# Task item:
With no edits of any kind, print each record that follows.

# Given data:

──────────────────────────────

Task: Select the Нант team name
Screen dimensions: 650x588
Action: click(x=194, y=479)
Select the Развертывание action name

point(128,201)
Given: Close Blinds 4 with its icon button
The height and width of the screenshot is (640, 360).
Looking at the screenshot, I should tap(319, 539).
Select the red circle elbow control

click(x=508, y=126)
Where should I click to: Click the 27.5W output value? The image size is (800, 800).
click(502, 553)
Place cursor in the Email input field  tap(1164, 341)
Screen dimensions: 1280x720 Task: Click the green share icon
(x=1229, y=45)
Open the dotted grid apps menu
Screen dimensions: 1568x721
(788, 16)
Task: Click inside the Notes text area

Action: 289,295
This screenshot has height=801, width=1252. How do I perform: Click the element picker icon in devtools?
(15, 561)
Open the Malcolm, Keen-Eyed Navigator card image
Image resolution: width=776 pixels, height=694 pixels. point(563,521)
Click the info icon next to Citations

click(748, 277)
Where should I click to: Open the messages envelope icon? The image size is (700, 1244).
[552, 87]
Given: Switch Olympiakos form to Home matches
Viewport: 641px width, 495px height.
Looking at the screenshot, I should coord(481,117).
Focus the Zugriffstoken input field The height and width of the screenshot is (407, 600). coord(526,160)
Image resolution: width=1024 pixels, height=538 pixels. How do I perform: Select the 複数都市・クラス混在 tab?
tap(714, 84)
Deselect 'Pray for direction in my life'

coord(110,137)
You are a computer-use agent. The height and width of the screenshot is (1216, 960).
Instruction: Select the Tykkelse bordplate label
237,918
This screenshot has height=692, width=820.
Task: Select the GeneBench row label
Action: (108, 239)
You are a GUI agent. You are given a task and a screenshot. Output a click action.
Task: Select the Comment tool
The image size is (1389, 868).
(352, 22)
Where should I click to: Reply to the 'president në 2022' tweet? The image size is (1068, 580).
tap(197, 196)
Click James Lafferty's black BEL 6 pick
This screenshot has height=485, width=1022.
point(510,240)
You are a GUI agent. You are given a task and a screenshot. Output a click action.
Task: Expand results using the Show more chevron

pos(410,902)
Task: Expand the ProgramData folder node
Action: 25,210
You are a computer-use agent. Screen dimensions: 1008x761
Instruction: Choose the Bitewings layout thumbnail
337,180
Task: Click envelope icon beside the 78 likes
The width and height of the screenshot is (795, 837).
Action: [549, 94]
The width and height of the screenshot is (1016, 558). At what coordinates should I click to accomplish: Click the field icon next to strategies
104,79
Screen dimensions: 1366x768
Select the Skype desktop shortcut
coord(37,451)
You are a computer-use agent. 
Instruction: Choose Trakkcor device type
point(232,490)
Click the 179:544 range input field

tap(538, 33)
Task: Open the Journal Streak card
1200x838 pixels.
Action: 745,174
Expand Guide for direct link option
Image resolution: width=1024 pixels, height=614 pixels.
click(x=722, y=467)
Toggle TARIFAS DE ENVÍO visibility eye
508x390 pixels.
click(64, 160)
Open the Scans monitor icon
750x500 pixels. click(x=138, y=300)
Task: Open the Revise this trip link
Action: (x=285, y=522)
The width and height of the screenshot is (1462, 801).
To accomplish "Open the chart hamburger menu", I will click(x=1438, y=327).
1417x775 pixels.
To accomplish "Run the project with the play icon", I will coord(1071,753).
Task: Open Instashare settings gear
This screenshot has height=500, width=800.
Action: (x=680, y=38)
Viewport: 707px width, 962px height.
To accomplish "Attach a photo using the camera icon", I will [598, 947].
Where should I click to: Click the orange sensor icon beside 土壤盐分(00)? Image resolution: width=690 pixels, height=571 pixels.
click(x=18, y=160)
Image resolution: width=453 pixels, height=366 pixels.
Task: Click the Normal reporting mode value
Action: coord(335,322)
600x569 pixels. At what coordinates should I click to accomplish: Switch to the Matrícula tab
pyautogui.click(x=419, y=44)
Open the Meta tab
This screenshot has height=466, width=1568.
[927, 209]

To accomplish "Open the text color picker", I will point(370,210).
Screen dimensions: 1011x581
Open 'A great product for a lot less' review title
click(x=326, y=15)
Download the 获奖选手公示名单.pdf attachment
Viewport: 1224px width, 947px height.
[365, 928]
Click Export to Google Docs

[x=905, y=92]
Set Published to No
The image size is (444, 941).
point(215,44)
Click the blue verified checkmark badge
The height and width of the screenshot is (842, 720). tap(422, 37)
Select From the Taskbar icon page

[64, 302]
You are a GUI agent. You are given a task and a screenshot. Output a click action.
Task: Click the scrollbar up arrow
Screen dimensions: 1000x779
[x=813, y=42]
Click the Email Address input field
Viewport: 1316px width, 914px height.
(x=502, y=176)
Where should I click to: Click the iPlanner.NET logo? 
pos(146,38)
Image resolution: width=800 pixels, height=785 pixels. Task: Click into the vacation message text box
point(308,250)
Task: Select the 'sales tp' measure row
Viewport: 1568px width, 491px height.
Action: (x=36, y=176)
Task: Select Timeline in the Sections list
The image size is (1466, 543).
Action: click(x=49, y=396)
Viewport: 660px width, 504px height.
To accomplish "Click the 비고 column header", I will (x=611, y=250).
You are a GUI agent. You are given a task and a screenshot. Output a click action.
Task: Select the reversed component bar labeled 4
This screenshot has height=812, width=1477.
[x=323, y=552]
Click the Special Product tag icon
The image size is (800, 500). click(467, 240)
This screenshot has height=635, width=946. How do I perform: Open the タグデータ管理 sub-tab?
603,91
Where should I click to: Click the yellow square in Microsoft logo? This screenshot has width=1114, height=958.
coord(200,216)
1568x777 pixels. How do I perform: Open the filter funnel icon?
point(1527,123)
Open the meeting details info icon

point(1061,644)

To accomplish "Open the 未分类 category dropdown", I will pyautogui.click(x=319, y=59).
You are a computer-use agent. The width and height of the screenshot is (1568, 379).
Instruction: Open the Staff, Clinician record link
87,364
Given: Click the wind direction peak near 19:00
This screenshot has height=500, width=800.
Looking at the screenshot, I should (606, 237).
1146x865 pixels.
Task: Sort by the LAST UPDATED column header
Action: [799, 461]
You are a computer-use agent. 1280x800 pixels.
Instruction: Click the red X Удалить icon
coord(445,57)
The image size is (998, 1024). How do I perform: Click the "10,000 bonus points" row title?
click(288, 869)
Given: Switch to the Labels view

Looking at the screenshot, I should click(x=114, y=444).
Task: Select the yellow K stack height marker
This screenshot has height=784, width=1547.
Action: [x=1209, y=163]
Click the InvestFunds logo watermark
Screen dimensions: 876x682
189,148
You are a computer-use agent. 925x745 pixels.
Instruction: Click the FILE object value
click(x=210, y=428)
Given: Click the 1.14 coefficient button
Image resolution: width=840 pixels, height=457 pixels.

──────────────────────────────

# Answer below:
Task: Select the Нант team name
Screen dimensions: 650x588
Action: click(x=194, y=479)
Select the Развертывание action name

point(128,201)
Given: Close Blinds 4 with its icon button
The height and width of the screenshot is (640, 360).
Looking at the screenshot, I should tap(319, 539).
Select the red circle elbow control

click(x=508, y=126)
Where should I click to: Click the 27.5W output value? The image size is (800, 800).
click(502, 553)
Place cursor in the Email input field  tap(1164, 341)
Screen dimensions: 1280x720 Task: Click the green share icon
(x=1229, y=45)
Open the dotted grid apps menu
Screen dimensions: 1568x721
(788, 16)
Task: Click inside the Notes text area

Action: 289,295
This screenshot has height=801, width=1252. How do I perform: Click the element picker icon in devtools?
(15, 561)
Open the Malcolm, Keen-Eyed Navigator card image
Image resolution: width=776 pixels, height=694 pixels. point(563,521)
Click the info icon next to Citations

click(748, 277)
Where should I click to: Open the messages envelope icon? The image size is (700, 1244).
[552, 87]
Given: Switch Olympiakos form to Home matches
Viewport: 641px width, 495px height.
Looking at the screenshot, I should coord(481,117).
Focus the Zugriffstoken input field The height and width of the screenshot is (407, 600). coord(526,160)
Image resolution: width=1024 pixels, height=538 pixels. How do I perform: Select the 複数都市・クラス混在 tab?
tap(714, 84)
Deselect 'Pray for direction in my life'

coord(110,137)
You are a computer-use agent. The height and width of the screenshot is (1216, 960).
Instruction: Select the Tykkelse bordplate label
237,918
This screenshot has height=692, width=820.
Task: Select the GeneBench row label
Action: (108, 239)
You are a GUI agent. You are given a task and a screenshot. Output a click action.
Task: Select the Comment tool
The image size is (1389, 868).
(352, 22)
Where should I click to: Reply to the 'president në 2022' tweet? The image size is (1068, 580).
tap(197, 196)
Click James Lafferty's black BEL 6 pick
This screenshot has height=485, width=1022.
point(510,240)
You are a GUI agent. You are given a task and a screenshot. Output a click action.
Task: Expand results using the Show more chevron

pos(410,902)
Task: Expand the ProgramData folder node
Action: 25,210
You are a computer-use agent. Screen dimensions: 1008x761
Instruction: Choose the Bitewings layout thumbnail
337,180
Task: Click envelope icon beside the 78 likes
The width and height of the screenshot is (795, 837).
Action: [549, 94]
The width and height of the screenshot is (1016, 558). At what coordinates should I click to accomplish: Click the field icon next to strategies
104,79
Screen dimensions: 1366x768
Select the Skype desktop shortcut
coord(37,451)
You are a computer-use agent. 
Instruction: Choose Trakkcor device type
point(232,490)
Click the 179:544 range input field

tap(538, 33)
Task: Open the Journal Streak card
1200x838 pixels.
Action: 745,174
Expand Guide for direct link option
Image resolution: width=1024 pixels, height=614 pixels.
click(x=722, y=467)
Toggle TARIFAS DE ENVÍO visibility eye
508x390 pixels.
click(64, 160)
Open the Scans monitor icon
750x500 pixels. click(x=138, y=300)
Task: Open the Revise this trip link
Action: (x=285, y=522)
The width and height of the screenshot is (1462, 801).
To accomplish "Open the chart hamburger menu", I will click(x=1438, y=327).
1417x775 pixels.
To accomplish "Run the project with the play icon", I will coord(1071,753).
Task: Open Instashare settings gear
This screenshot has height=500, width=800.
Action: (x=680, y=38)
Viewport: 707px width, 962px height.
To accomplish "Attach a photo using the camera icon", I will [598, 947].
Where should I click to: Click the orange sensor icon beside 土壤盐分(00)? Image resolution: width=690 pixels, height=571 pixels.
click(x=18, y=160)
Image resolution: width=453 pixels, height=366 pixels.
Task: Click the Normal reporting mode value
Action: coord(335,322)
600x569 pixels. At what coordinates should I click to accomplish: Switch to the Matrícula tab
pyautogui.click(x=419, y=44)
Open the Meta tab
This screenshot has height=466, width=1568.
[927, 209]

To accomplish "Open the text color picker", I will point(370,210).
Screen dimensions: 1011x581
Open 'A great product for a lot less' review title
click(x=326, y=15)
Download the 获奖选手公示名单.pdf attachment
Viewport: 1224px width, 947px height.
[365, 928]
Click Export to Google Docs

[x=905, y=92]
Set Published to No
The image size is (444, 941).
point(215,44)
Click the blue verified checkmark badge
The height and width of the screenshot is (842, 720). tap(422, 37)
Select From the Taskbar icon page

[64, 302]
You are a GUI agent. You are given a task and a screenshot. Output a click action.
Task: Click the scrollbar up arrow
Screen dimensions: 1000x779
[x=813, y=42]
Click the Email Address input field
Viewport: 1316px width, 914px height.
(x=502, y=176)
Where should I click to: Click the iPlanner.NET logo? 
pos(146,38)
Image resolution: width=800 pixels, height=785 pixels. Task: Click into the vacation message text box
point(308,250)
Task: Select the 'sales tp' measure row
Viewport: 1568px width, 491px height.
Action: (x=36, y=176)
Task: Select Timeline in the Sections list
The image size is (1466, 543).
Action: click(x=49, y=396)
Viewport: 660px width, 504px height.
To accomplish "Click the 비고 column header", I will (x=611, y=250).
You are a GUI agent. You are given a task and a screenshot. Output a click action.
Task: Select the reversed component bar labeled 4
This screenshot has height=812, width=1477.
[x=323, y=552]
Click the Special Product tag icon
The image size is (800, 500). click(467, 240)
This screenshot has height=635, width=946. How do I perform: Open the タグデータ管理 sub-tab?
603,91
Where should I click to: Click the yellow square in Microsoft logo? This screenshot has width=1114, height=958.
coord(200,216)
1568x777 pixels. How do I perform: Open the filter funnel icon?
point(1527,123)
Open the meeting details info icon

point(1061,644)

To accomplish "Open the 未分类 category dropdown", I will pyautogui.click(x=319, y=59).
You are a computer-use agent. The width and height of the screenshot is (1568, 379).
Instruction: Open the Staff, Clinician record link
87,364
Given: Click the wind direction peak near 19:00
This screenshot has height=500, width=800.
Looking at the screenshot, I should (606, 237).
1146x865 pixels.
Task: Sort by the LAST UPDATED column header
Action: [799, 461]
You are a computer-use agent. 1280x800 pixels.
Instruction: Click the red X Удалить icon
coord(445,57)
The image size is (998, 1024). How do I perform: Click the "10,000 bonus points" row title?
click(288, 869)
Given: Switch to the Labels view

Looking at the screenshot, I should click(x=114, y=444).
Task: Select the yellow K stack height marker
This screenshot has height=784, width=1547.
Action: [x=1209, y=163]
Click the InvestFunds logo watermark
Screen dimensions: 876x682
189,148
You are a computer-use agent. 925x745 pixels.
Instruction: Click the FILE object value
click(x=210, y=428)
Given: Click the 1.14 coefficient button
Image resolution: width=840 pixels, height=457 pixels.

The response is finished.